(Stored data entries)
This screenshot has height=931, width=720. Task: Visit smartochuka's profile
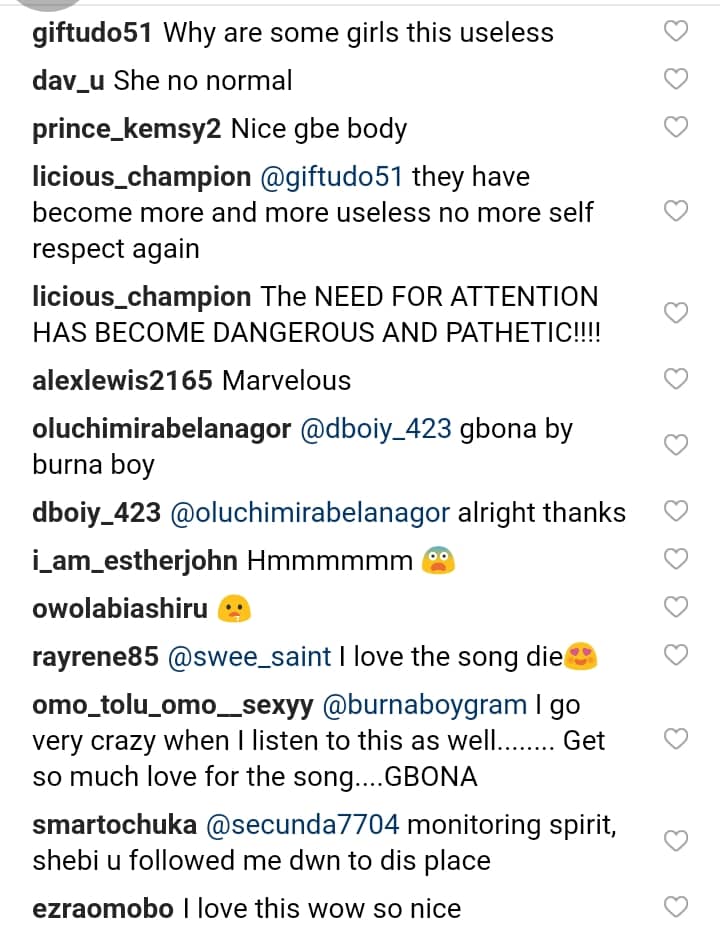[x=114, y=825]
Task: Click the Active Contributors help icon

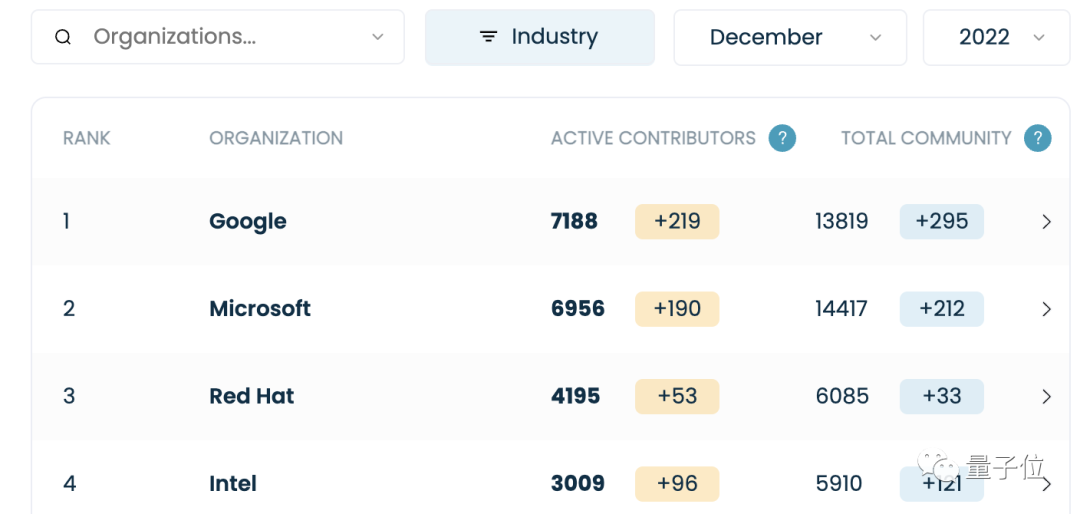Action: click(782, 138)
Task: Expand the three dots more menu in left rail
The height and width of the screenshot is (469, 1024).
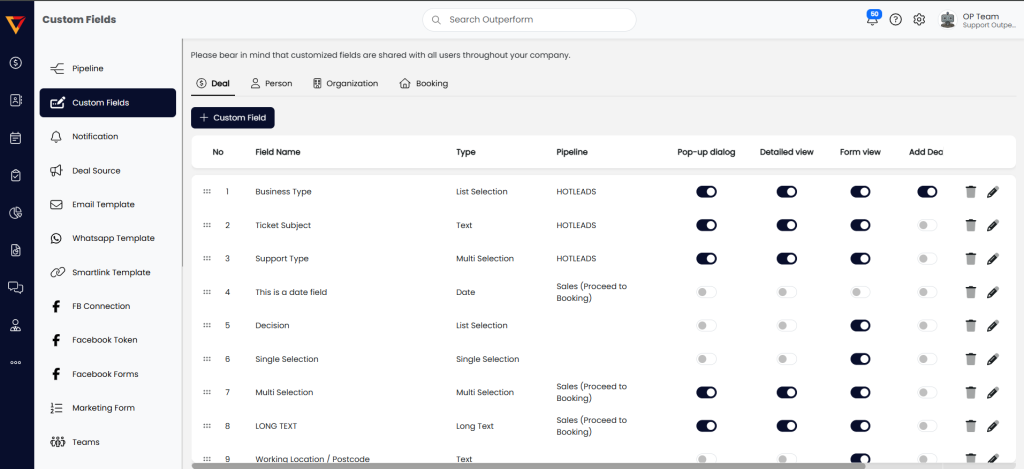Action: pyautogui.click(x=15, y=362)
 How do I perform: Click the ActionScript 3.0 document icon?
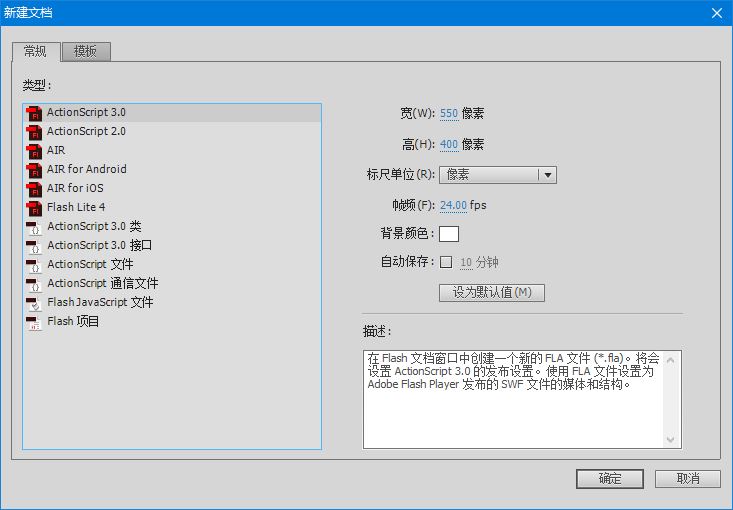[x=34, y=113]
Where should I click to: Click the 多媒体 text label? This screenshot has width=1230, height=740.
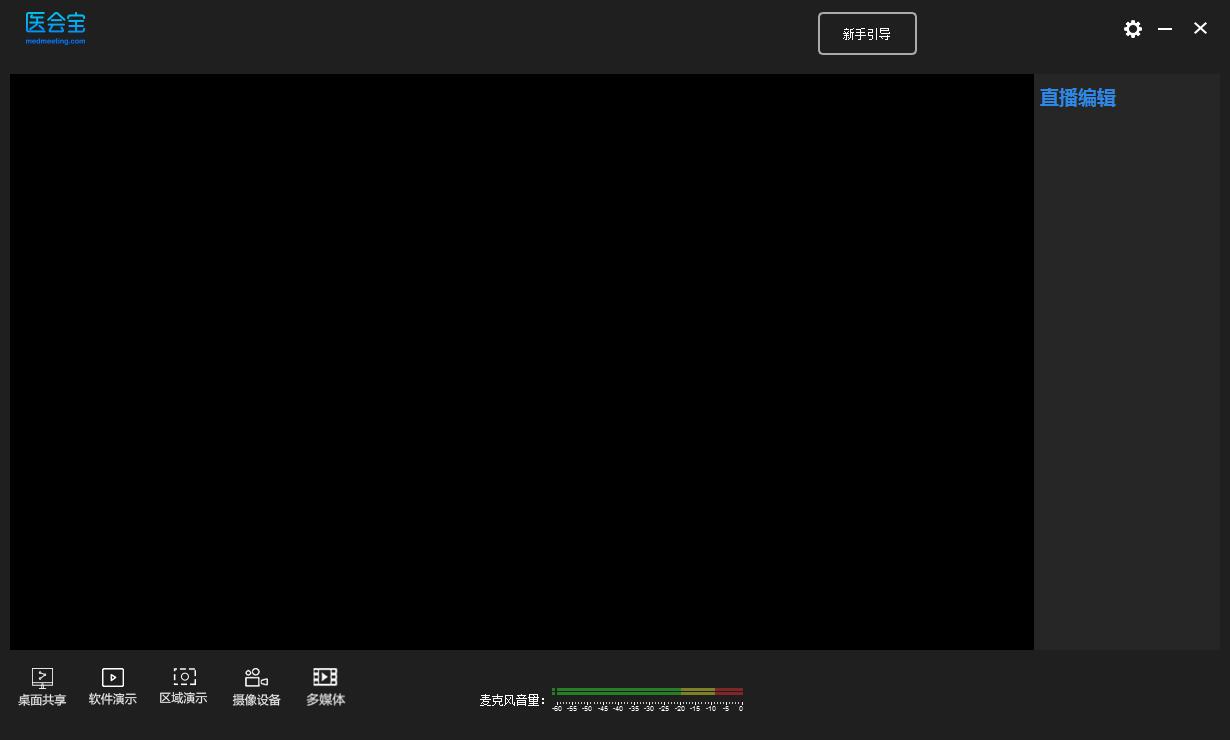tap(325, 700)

- _About this exercise_
The answer should be an exact restatement of every entry, with the pictures omitted.

- _Finished exercise_
This screenshot has height=931, width=720. Task: Visit smartochuka's profile
[x=114, y=825]
Task: Click the Active Contributors help icon

Action: click(782, 138)
Task: Expand the three dots more menu in left rail
The height and width of the screenshot is (469, 1024).
Action: pyautogui.click(x=15, y=362)
 How do I perform: Click the ActionScript 3.0 document icon?
[x=34, y=113]
Where should I click to: Click the 多媒体 text label? This screenshot has width=1230, height=740.
tap(325, 700)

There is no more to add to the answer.